Exercise prompt:
Include in the output exactly the lines from the opening of the data through the line containing "Switch to the 运行时", and nothing more.

Data supplied:
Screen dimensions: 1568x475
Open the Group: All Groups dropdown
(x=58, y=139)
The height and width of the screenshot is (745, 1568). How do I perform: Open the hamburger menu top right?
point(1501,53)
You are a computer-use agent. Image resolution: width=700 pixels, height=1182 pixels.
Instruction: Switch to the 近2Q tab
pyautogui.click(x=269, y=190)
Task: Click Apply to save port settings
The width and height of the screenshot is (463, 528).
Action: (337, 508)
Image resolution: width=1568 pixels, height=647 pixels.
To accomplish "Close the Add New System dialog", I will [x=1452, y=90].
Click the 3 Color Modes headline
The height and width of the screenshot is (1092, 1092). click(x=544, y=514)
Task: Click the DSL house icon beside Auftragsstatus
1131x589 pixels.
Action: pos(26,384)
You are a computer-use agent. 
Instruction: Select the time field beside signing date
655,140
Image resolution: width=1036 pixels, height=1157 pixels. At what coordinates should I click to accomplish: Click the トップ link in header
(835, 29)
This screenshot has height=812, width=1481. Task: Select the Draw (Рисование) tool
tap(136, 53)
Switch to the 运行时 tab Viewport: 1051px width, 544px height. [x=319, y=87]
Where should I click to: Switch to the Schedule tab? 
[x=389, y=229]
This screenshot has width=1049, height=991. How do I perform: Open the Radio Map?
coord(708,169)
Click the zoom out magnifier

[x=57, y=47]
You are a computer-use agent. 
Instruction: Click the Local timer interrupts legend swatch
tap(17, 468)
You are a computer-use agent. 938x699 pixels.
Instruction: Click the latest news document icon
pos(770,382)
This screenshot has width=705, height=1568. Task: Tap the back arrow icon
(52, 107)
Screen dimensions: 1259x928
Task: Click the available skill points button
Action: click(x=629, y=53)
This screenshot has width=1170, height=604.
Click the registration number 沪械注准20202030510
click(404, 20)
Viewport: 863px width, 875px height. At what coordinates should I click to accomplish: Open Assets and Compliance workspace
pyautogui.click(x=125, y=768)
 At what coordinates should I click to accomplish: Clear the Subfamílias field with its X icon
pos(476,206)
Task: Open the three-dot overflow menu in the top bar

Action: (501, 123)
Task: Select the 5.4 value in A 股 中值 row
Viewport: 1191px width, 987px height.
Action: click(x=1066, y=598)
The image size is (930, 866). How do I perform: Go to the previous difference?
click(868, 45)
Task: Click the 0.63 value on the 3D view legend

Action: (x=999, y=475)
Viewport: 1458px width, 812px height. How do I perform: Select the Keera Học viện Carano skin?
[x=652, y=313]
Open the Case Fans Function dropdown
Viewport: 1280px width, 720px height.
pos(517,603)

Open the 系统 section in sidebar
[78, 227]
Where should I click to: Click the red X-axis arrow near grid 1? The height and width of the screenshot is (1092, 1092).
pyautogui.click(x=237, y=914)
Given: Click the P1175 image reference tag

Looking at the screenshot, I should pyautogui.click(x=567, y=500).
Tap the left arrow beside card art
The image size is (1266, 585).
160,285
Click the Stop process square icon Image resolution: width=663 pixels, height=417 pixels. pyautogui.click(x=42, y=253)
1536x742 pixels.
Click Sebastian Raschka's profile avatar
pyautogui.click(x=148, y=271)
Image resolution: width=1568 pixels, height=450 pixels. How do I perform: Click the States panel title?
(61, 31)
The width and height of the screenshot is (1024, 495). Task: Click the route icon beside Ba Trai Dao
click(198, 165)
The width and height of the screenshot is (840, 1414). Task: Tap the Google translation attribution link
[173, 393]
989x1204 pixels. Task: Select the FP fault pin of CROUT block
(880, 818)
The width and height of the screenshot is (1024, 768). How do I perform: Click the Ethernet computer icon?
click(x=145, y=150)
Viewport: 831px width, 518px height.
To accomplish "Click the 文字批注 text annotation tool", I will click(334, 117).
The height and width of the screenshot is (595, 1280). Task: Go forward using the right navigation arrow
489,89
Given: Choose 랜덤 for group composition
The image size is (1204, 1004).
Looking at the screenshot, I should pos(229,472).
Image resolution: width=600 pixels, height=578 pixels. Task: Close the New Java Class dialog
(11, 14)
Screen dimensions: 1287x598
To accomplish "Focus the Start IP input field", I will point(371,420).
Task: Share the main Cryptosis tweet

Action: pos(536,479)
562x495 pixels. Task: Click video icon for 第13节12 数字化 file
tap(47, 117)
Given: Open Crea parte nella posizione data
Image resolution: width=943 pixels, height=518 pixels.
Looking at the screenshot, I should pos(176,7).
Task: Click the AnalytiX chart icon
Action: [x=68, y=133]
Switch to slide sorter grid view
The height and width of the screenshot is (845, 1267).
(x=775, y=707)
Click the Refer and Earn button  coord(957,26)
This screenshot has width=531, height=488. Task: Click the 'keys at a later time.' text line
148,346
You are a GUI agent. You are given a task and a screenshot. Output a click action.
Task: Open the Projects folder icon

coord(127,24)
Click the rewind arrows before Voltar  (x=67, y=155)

Exercise result:
Screen dimensions: 1568x475
Open the Group: All Groups dropdown
(x=58, y=139)
The height and width of the screenshot is (745, 1568). How do I perform: Open the hamburger menu top right?
point(1501,53)
You are a computer-use agent. Image resolution: width=700 pixels, height=1182 pixels.
Instruction: Switch to the 近2Q tab
pyautogui.click(x=269, y=190)
Task: Click Apply to save port settings
The width and height of the screenshot is (463, 528).
Action: (337, 508)
Image resolution: width=1568 pixels, height=647 pixels.
To accomplish "Close the Add New System dialog", I will [x=1452, y=90].
Click the 3 Color Modes headline
The height and width of the screenshot is (1092, 1092). click(x=544, y=514)
Task: Click the DSL house icon beside Auftragsstatus
1131x589 pixels.
Action: pos(26,384)
You are a computer-use agent. 
Instruction: Select the time field beside signing date
655,140
Image resolution: width=1036 pixels, height=1157 pixels. At what coordinates should I click to accomplish: Click the トップ link in header
(835, 29)
This screenshot has height=812, width=1481. Task: Select the Draw (Рисование) tool
tap(136, 53)
Switch to the 运行时 tab Viewport: 1051px width, 544px height. [x=319, y=87]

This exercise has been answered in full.